**Selected extract:**

All I did was download that file, replaced \t with ,, then ran python -m graspologic.layouts n2vumap --edge_list yeast.sim --image_file yeast.png to get yeast

Which is at least fairly visually appealing.

Better than this simple example of using it via the command line would be also using it via library code and turning the edges back on between nodes and trying to find an opacity that also looks pretty good. You could then use the show_graph function in graspologic.layouts.render to display them in the Jupyter notebook and play around with some things like maybe updating the colors from being partition based to some sort of sequential colors based on degree centrality or something.

There's a lot of opportunity for playing around with this, if you're interested!

daxpryce avatar Jan 25 '21 21:01 daxpryce

sure @bdpedigo i will work on other so two so that i get familiar with the codebase before moving ahead with higher order problems

rajpratyush avatar Jan 26 '21 03:01 rajpratyush

@bdpedigo Can you guide on how to start with this issue now??

rajpratyush avatar Feb 08 '21 14:02 rajpratyush

I'm going to defer to @dwaynepryce on whether we know what we want for this tutorial to the extent that you could run with it?

bdpedigo avatar Feb 08 '21 15:02 bdpedigo

sure @bdpedigo

rajpratyush avatar Feb 08 '21 16:02 rajpratyush

I am interested and have started looking at codebase and notes

dfrancisco1998 avatar Mar 19 '21 18:03 dfrancisco1998

@dfrancisco1998 - make sure you message @bryantower with all of your questions. His implementation was the original one (when I merged, I squashed everything and all of his commits were lost, but trust me when I say he is the progenitor of this approach and most questions should go directly to him.) If there are questions about the color scheme generation or partition generation process, hit me up and I'll be glad to help.

**Provided data:**

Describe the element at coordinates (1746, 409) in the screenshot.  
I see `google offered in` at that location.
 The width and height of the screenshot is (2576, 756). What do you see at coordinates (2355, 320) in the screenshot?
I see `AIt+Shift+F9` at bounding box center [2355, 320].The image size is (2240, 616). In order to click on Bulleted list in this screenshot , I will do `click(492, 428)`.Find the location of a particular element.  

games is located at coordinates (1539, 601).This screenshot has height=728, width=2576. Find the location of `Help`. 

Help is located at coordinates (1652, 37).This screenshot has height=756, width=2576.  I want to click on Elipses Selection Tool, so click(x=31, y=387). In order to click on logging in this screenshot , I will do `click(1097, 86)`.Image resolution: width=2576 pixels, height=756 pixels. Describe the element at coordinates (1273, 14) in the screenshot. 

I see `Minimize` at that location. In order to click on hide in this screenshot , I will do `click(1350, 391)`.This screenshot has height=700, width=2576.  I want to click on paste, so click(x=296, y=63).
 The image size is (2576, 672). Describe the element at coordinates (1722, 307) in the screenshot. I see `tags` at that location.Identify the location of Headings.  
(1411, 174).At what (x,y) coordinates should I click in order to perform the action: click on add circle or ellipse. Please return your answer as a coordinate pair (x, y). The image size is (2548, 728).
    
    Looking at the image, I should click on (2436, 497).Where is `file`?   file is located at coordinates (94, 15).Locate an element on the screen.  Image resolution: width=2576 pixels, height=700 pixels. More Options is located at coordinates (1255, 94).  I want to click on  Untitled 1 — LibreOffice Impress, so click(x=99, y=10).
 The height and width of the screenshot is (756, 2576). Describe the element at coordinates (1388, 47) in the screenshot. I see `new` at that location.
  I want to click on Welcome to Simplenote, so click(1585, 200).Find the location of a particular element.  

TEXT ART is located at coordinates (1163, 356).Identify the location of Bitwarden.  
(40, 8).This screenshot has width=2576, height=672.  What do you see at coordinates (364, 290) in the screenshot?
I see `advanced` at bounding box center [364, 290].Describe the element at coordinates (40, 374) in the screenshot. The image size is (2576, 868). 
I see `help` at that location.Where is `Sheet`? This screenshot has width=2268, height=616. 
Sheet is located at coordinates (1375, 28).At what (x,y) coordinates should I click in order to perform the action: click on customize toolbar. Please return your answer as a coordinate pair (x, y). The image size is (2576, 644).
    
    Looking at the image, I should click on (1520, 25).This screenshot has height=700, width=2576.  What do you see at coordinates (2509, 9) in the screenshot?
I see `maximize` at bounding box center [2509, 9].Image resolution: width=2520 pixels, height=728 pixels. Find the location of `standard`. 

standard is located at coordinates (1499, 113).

**Task:**
Resume the graspologic discussion thread, picking up right after its last comment. The records have no connection to the graspologic discussion thread.

**Answer to the task:**
daxpryce avatar Mar 23 '21 17:03 daxpryce

@bryantower actually, if you have any publicly available data that shows off the auto layout process from beginning to end, that may be a good place to start

daxpryce avatar Mar 23 '21 18:03 daxpryce

@dwaynepryce I am trying to use git to upload the layouts tutorial and the file is too large. Do you happen to have a smaller graph csv?

dfrancisco1998 avatar Apr 14 '21 17:04 dfrancisco1998

thoughts on just finding something interesting/moderately sized in http://konect.cc/ ?

bdpedigo avatar Apr 14 '21 17:04 bdpedigo

@bdpedigo I did but i was having a hard time understanding how the data was laid out (despite reading the readme within the .tar) I can bring those questions to office hours tomorrow

dfrancisco1998 avatar Apr 14 '21 17:04 dfrancisco1998

it looks like tab separated value edgelist from the one example I looked like, e.g., source \tab target \tab weight \newline

bdpedigo avatar Apr 14 '21 17:04 bdpedigo

@bdpedigo hm, which one were you looking at?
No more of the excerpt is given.